De nuevo el maestro repite. “Niños, niños. Rápido que se mojan”. Y al terminar éstas palabras, se desató un diluvio. El estruendoso ruido no dejaba oír las nuevas palabras del maestro. Los niños se sentaron en sus pupitres a esperar las nuevas señas. 

El techo de la escuela esta partido en dos aguas; una parte nueva y la de siempre. Un techo de paja todo remendado, el primero, cuando los terrenos eran de la finca. Esta esta en la parte este, por donde entra el sol bien tempranito, se mete por los grandes ventanales mostrando rayos rebolones llenos de partículas que se hacen visibles con la luz. La parte oeste es de caña brava y otros ventanales un poco más pequeños y hay que pararse para ver a los árboles de mangos llenos de fruta que nos invita a comer, árboles que hacen sombra y donde hay unas cuerdas a modo de mecedora donde los niños se columpian de lo lindo. 
Aquí también se logra ver al mono haciendo brincos y jugar. Esta atado a unas ramas y logra asomarse como los loros al salón, poniendo una cara de atención a todo lo que se comenta allí dentro. 

La parte nueva del salón es de lámina, y es la más caliente cuando se hace mediodía. Ahora tenemos dos salones en uno y el maestro se divide en dos personas al tratar de enseñar a unos y a otros. 

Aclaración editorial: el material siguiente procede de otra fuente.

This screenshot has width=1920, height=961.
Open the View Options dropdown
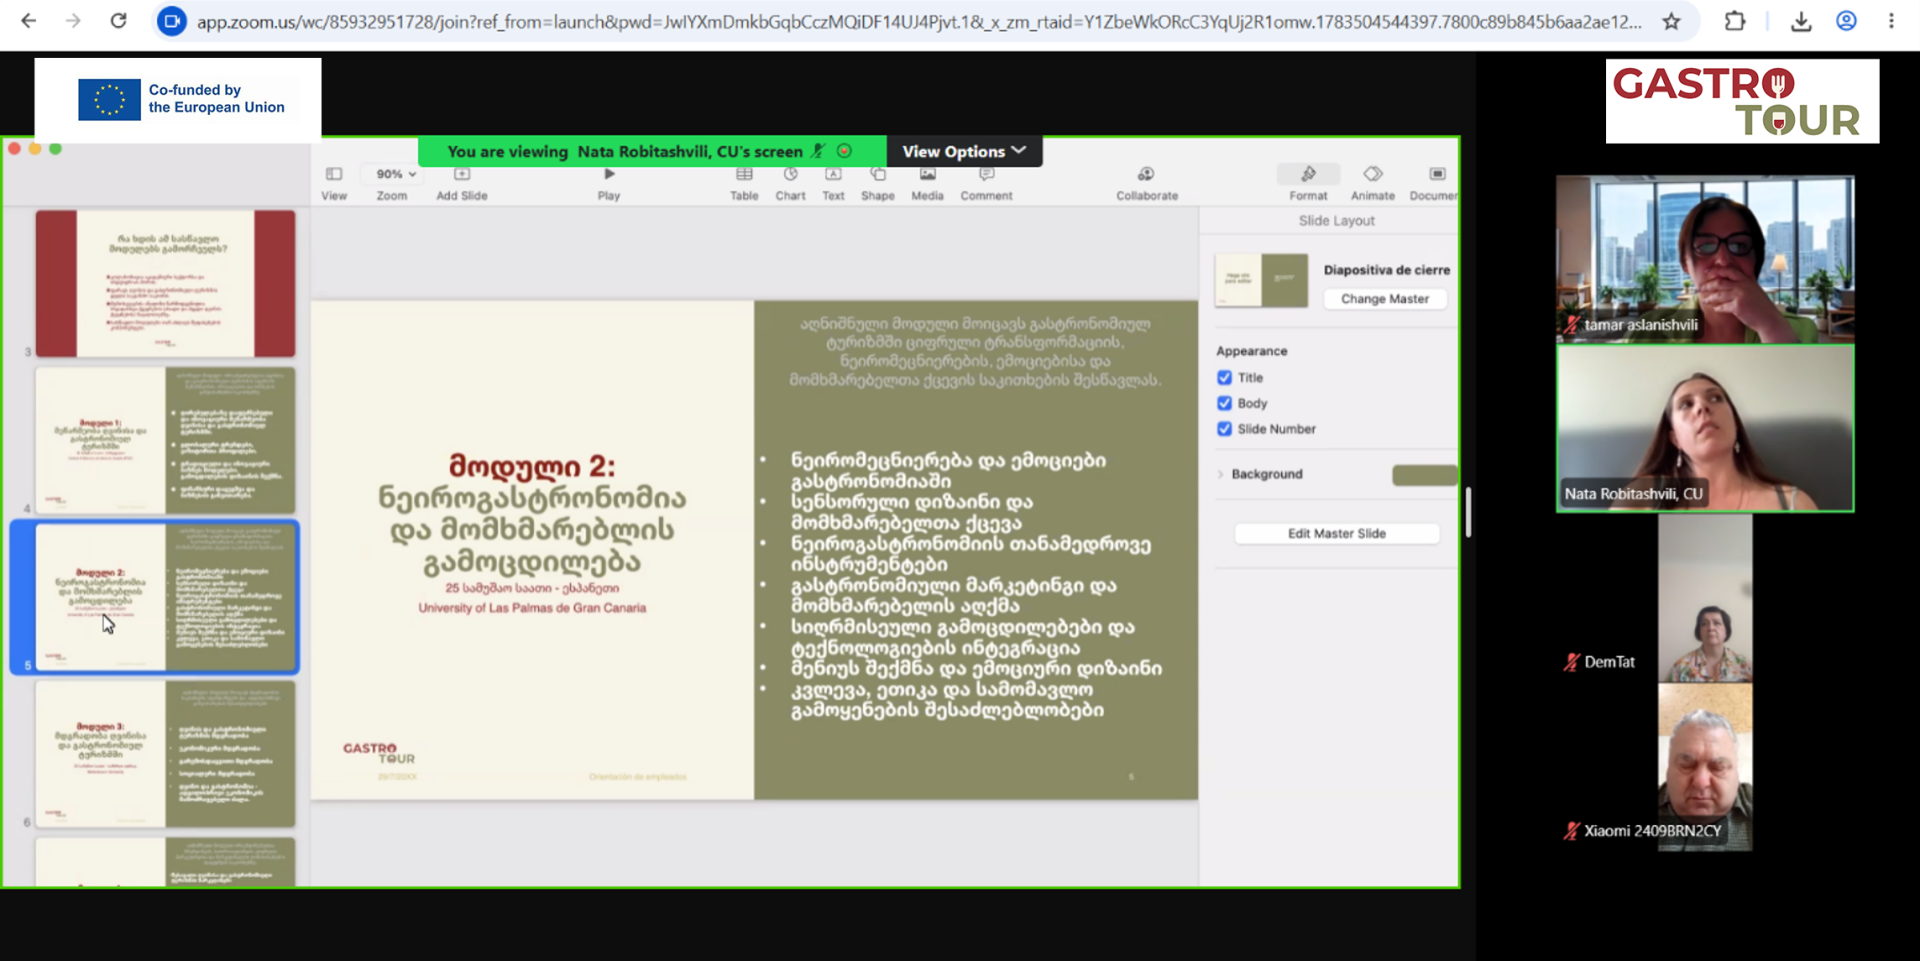pyautogui.click(x=964, y=151)
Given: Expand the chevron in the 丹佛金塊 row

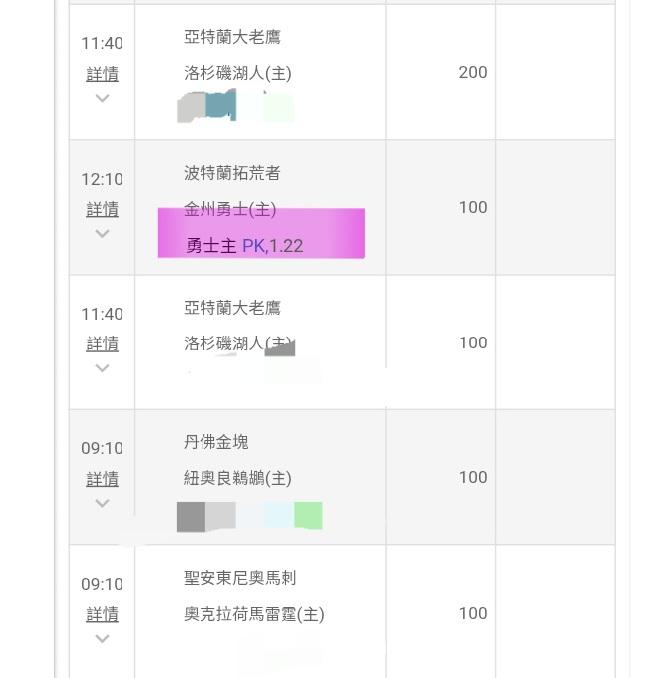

Dos amplios pizarrones, en uno miles de letras y de números, miles de figuras y de nombres que fueron escritos, y borrados en su piel. 
En el otro, se anotan varios grados en uno solo. Sumas, restas, quebrados y números por montón, decimales y el diablo para los niños, la famosa división. Para ellos multiplicar es muy fácil, estudiar la tabla y repetir como los loros de afuera que en las tardes de lluvia corren a guarnecerse en el salón y entonces se forma la algarabía y la repetición. 
“Uno por uno, uno. Uno por dos, dos. Dos por dos cuatro y tres por tres nueve”. El loro repite con los niños y mueven la cabeza como un director que lleva con su varita a la orquesta. 
Cantan de nuevo. “Tres por tres nueve, cuatro por cuatro diez y seis”. 

Las guacamayas no son duchas en matemáticas, solo se limitan a gritar. 
Afuera la brisa pasa rauda, parándose en los árboles frutales de las haciendas, y cuando los niños no están jugando en las ramas, arranca hojas y frutas, y hace de ellas unos acróbatas dándoles piruetas de mariposa, y toma las frutas que caen al suelo de un solo tirón haciendo un ruido de piedra al caer al pajón. 

El maestro, había venido de lejos, tal vez cruzando mares y allende tierras. Importado, para hacer una labor prosélito, enseñar y educar, transformar y variar. Progresar. 
Y así el maestro va instruyendo a los niños y aprendiendo con todos a convivir. 


El muy orondo se acerca al pizarrón. 
“Vamos a conjugar un verbo”. Llover dice.